Depuis le début de la crise sanitaire en France, les cyber-menaces ont augmenté de 400 %, et plus d’une entreprise sur deux a été victime de cybercriminalité en 2021. Les TPE et les PME sont particulièrement vulnérables, 40% des victimes françaises d’attaques par rançongiciels sont des entreprises de petite et moyenne taille, des cibles de choix pour les cybercriminels.
Il est pourtant possible de réduire considérablement les risques en adoptant de bonnes pratiques de sécurité.
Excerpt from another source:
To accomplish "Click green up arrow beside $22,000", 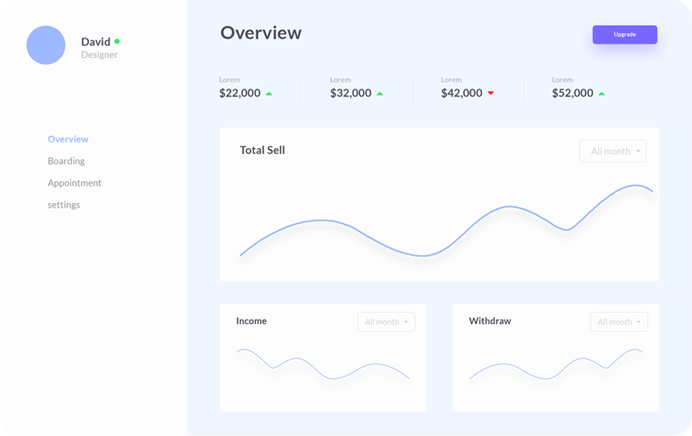I will tap(269, 94).
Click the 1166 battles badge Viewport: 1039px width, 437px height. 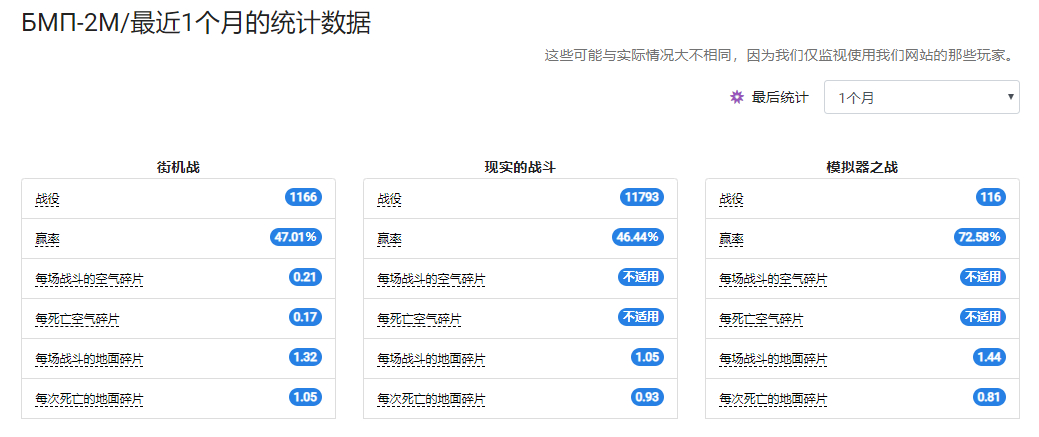[x=303, y=197]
Bien qu’il n’existe pas de solution miracle pour se protéger des cyber-menaces, chaque organisation peut prendre des mesures efficaces pour améliorer sa sécurité et limiter les dommages.
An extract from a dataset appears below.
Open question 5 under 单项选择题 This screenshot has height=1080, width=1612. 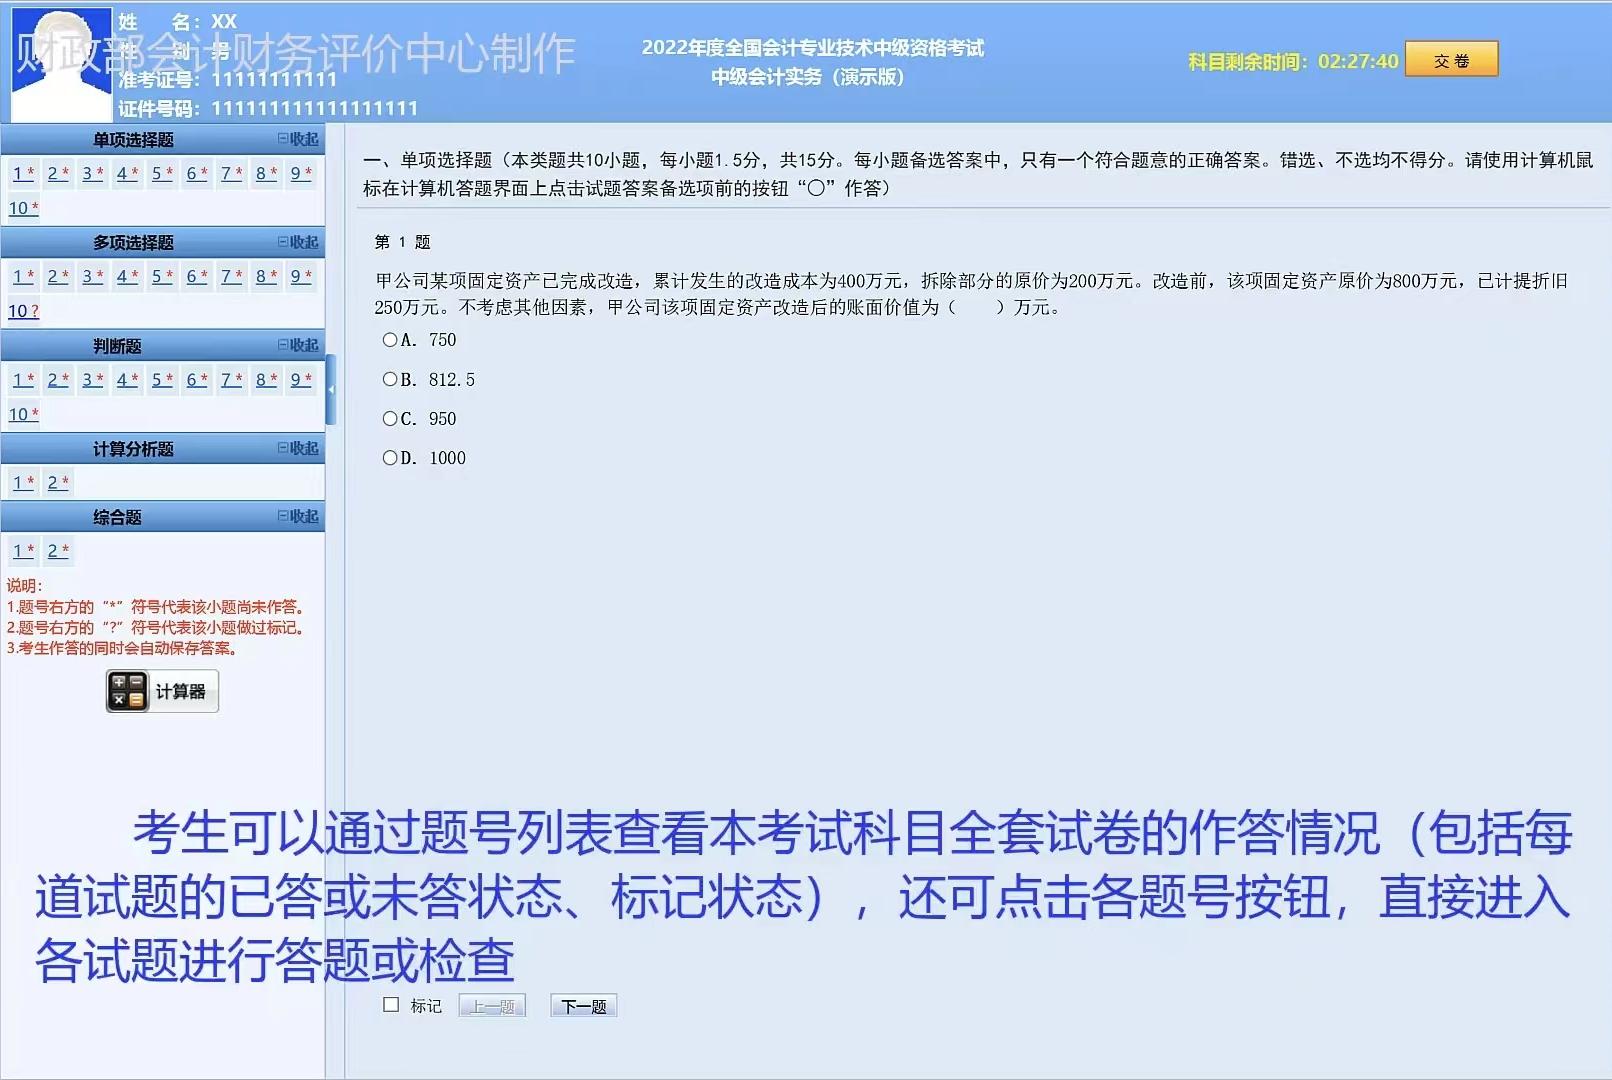(159, 173)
Cybersécurité : identifier et prévenir les menaces informatiques
Rançonlogiciel
Un rançongiciel est un type de logiciel malveillant qui chiffre les données d’un appareil, rendant celles-ci inaccessibles à l’utilisateur. Les pirates exigent une rançon avec la promesse de restaurer l’accès aux données, et tentent de créer une panique chez la victime en menaçant de supprimer ou de divulguer publiquement les données. En cas d’attaque par rançongiciel, vous pouvez déconnecter l’appareil d’Internet et du réseau informatique, identifier l’origine de l’attaque, demander de l’aide spécialisée, et surtout, ne pas entrer en contact avec les pirates ou payer la rançon !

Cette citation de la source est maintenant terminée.